### Excerpt to read
§ §
Thus the Tribunal concluded in CM at head note (5):-

“A returnee to Harare will in general face no significant difficulties, if going to a low-density or medium-density area. Whilst the socio-economic situation in high-density areas is more challenging, in general a person without ZANU-PF connections will not face significant problems there (including a “loyalty test”), unless he or she has a significant MDC profile, which might cause him or her to feature on a list of those targeted for harassment, or would otherwise engage in political activities likely to attract the adverse attention of ZANU-PF, or would be reasonably likely to engage in such activities, but for a fear of thereby coming to the adverse attention of ZANU-PF.”

  1. There is no cogent evidence before this Tribunal that the former family home in Mafakose in Harare is in a ZANU-PF dominated area. The evidence put forward in the skeleton argument (see paragraph 27) is based on what she said in interview, namely “It was ZANU-PF who were in control”. That referred to the period in 2002 which is a significant time ago and there was nothing to substantiate or support the fact that the area that she lived in formerly, Mafakose in Harare, was ZANU-PF held either then or now.
  2. The Appellant’s paternal uncle lived in Glennora, a suburb of Harare. There is no evidence before this Tribunal that he has been at risk at any time whilst living in Glennora either on account of his brother being a teacher or by reference to his family name (see question 35 of the interview).
  3. Whilst it is accepted there was historic interest in her in 2002 that was at a time when her father lived with her and was in employment as a teacher. The incident has to be seen against the background evidence at that time. It cannot be said that the incident occurred because she was “the schoolteacher’s expatriate daughter” because at that time she had not left Zimbabwe. I have rejected the claim made that there was any interest shown in her after she left for the reasons that I have given earlier.
  4. There is no evidence before me to support the assertion made in the skeleton argument that someone with a “London accent” will stand out. Zimbabwe has been a country where there has been large upheaval with movement both out of Zimbabwe and into Zimbabwe as well as within the country itself. It is a country that has a long tradition of its young people travelling abroad for purposes of education or for employment prospects. The fact that the Appellant would be returning to Harare, its capital, or within its suburbs having been resident in the United Kingdom would not by itself be a risk factor on the facts of her case.
  5. It has been submitted also that she could not live in Harare as a result of the group known as the Chipangano. The Tribunal in CM dealt with the issue of the Chipangano at paragraphs 196 onwards. They summarise the evidence at paragraphs 196 and 197 and reached the conclusion at 198 that after weighing the evidence, the Chipangano:-

“Has been responsible for acts of violence and intimidation outside Mbare on limited occasions and largely in neighbouring suburbs as Epsworth and Highfield. The backlash in September 2012 shows that the professed allegiance to ZANU-PF was not sufficient to insulate Chipangano from a crackdown on their activities. There is scant evidence that Chipangano has any significant range or influence in low or medium density suburbs of Harare, and their forays into the centre of the town are infrequent. Notwithstanding the consistent claims of directional control by ZANU-PF, we find that the evidence falls short of showing that Chipangano is an arm of the party, capable of being deployed at will to further ZANU-PF ends. … Overall Chipangano’s criminal activities, no doubt cause a considerable anxiety in high density suburbs in Harare, have not on the evidence, led to a significant rise in the overall number of human rights violations in the city.”
§ §
### Information shown
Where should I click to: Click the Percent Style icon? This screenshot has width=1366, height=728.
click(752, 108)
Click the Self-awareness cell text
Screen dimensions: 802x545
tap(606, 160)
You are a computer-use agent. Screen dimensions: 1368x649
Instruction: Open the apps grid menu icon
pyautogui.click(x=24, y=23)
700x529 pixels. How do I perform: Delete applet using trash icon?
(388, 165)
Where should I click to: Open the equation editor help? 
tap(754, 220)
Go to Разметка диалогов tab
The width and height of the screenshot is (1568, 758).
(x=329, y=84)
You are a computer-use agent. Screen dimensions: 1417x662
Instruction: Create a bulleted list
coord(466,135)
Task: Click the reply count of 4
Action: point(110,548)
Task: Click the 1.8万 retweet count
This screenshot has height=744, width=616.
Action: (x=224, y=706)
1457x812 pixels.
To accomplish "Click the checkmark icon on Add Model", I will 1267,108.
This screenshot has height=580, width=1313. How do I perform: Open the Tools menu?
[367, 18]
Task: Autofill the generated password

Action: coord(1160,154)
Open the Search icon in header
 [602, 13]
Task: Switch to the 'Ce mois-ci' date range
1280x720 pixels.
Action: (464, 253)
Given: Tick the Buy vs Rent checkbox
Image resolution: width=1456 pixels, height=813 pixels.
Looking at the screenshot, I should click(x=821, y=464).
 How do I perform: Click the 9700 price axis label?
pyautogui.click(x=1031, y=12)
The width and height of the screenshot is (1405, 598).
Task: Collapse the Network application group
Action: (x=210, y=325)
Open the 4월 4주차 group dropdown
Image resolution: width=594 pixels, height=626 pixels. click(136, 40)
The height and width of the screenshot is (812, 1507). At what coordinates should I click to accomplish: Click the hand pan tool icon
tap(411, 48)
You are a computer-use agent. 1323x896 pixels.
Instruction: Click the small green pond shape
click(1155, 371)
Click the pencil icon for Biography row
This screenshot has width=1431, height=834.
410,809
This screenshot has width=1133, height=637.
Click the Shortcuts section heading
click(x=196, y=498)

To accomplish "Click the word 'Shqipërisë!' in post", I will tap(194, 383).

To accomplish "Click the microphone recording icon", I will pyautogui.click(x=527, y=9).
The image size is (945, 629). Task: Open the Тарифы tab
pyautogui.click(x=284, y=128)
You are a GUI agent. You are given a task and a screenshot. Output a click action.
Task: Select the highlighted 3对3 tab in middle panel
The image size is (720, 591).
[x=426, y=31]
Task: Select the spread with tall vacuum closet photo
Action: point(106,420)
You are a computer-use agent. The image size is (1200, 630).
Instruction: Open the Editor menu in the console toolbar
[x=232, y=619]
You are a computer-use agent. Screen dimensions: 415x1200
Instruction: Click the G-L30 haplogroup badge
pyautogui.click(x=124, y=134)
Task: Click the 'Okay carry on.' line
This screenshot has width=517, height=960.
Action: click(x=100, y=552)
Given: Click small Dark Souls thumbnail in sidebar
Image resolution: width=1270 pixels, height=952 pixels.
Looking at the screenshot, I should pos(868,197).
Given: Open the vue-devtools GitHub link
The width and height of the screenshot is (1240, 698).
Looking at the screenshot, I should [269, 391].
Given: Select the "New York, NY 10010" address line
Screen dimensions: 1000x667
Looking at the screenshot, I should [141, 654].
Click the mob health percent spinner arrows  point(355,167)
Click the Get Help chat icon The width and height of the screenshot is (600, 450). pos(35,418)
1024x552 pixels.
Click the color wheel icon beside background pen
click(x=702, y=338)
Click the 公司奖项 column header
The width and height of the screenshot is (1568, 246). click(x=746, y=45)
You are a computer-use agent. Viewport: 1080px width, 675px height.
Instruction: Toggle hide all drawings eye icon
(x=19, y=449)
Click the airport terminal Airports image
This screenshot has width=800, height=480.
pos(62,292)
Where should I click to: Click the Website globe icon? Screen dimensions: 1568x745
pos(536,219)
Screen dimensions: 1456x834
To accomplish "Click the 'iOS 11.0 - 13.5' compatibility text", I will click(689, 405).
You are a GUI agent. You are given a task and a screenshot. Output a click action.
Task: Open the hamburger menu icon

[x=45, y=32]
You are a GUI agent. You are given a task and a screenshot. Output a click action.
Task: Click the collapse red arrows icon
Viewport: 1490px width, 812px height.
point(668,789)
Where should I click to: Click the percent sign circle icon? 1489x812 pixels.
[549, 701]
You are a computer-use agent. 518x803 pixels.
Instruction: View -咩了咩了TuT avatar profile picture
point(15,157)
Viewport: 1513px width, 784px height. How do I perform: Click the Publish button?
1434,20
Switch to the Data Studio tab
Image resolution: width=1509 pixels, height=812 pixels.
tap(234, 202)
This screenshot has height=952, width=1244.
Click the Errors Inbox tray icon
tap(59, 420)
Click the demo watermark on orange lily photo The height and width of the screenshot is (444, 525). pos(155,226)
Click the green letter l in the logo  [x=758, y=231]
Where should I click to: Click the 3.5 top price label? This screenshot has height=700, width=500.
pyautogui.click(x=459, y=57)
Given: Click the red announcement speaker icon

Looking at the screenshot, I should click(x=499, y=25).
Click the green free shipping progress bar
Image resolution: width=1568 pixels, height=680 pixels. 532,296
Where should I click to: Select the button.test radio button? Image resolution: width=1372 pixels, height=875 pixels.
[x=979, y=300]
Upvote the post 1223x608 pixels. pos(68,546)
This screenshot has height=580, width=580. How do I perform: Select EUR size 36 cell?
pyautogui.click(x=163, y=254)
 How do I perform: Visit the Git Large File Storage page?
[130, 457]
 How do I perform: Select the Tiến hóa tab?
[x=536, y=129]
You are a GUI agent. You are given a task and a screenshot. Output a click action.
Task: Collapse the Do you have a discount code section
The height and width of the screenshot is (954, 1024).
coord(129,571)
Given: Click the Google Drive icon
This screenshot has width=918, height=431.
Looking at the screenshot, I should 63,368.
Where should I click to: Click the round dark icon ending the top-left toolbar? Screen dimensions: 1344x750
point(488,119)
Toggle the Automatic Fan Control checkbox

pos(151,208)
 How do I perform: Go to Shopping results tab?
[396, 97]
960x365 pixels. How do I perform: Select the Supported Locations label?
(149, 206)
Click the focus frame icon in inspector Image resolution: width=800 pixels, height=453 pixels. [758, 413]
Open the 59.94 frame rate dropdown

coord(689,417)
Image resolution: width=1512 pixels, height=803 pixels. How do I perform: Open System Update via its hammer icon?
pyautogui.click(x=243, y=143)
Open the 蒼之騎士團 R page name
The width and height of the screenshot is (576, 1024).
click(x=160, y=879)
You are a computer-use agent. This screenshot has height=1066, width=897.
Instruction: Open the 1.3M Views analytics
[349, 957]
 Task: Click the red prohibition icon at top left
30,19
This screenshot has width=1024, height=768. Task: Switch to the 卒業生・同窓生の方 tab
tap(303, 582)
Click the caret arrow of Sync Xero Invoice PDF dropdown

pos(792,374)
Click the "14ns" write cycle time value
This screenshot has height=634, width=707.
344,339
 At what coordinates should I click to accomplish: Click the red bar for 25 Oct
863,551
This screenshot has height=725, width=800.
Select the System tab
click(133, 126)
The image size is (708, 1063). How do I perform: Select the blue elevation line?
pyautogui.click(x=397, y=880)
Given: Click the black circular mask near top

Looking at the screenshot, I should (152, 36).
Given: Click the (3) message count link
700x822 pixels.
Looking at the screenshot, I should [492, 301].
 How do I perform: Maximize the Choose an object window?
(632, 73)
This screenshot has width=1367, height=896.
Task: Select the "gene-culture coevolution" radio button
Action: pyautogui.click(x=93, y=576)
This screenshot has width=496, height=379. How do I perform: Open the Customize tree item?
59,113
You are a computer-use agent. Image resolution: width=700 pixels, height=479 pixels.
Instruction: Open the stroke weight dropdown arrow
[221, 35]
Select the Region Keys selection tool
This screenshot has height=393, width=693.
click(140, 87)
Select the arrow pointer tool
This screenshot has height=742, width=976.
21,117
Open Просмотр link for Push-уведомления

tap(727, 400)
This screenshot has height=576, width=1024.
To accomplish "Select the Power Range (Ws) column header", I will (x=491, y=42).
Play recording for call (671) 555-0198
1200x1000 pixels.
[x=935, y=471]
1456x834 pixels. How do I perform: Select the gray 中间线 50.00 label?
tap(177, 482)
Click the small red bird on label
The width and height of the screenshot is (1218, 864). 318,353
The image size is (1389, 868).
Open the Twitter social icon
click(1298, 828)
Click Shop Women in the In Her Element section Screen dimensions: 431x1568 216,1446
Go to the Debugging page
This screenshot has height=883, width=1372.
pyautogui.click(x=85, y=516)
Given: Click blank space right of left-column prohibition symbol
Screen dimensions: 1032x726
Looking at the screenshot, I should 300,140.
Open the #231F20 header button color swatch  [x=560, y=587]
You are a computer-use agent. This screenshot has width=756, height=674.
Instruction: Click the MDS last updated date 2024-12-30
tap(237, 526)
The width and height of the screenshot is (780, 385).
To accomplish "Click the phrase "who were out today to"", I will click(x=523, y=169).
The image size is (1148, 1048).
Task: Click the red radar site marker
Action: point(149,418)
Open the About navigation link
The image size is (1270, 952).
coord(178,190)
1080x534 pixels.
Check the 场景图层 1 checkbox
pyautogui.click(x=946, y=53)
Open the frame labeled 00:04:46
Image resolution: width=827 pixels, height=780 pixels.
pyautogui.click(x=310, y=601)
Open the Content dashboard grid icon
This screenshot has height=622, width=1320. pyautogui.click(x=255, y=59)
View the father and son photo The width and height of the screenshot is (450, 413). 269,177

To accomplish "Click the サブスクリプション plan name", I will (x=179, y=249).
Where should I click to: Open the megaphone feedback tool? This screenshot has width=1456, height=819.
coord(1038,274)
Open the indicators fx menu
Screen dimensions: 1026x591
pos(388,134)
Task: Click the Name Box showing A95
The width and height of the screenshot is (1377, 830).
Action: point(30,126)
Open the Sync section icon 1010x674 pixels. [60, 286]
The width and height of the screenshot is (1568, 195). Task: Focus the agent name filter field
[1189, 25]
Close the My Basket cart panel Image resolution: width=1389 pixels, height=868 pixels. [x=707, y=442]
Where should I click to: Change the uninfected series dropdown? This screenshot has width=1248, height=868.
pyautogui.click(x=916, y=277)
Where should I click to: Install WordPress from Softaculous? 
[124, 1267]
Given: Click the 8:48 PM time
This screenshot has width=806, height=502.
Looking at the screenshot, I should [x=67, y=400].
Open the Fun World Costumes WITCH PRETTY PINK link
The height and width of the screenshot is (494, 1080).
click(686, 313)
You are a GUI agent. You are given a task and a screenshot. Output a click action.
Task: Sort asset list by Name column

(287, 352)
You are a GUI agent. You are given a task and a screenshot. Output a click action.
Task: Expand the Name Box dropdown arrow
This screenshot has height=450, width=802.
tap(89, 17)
§ §
### Exercise requirements
From the tribunal excerpt, reproduce the part that opens with the words containing "2. The Appellant’s" and closes with "have given earlier.", substituting "Glen Norah" for "Glennora".

### Written reply
2. The Appellant’s paternal uncle lived in Glen Norah, a suburb of Harare. There is no evidence before this Tribunal that he has been at risk at any time whilst living in Glen Norah either on account of his brother being a teacher or by reference to his family name (see question 35 of the interview).
  3. Whilst it is accepted there was historic interest in her in 2002 that was at a time when her father lived with her and was in employment as a teacher. The incident has to be seen against the background evidence at that time. It cannot be said that the incident occurred because she was “the schoolteacher’s expatriate daughter” because at that time she had not left Zimbabwe. I have rejected the claim made that there was any interest shown in her after she left for the reasons that I have given earlier.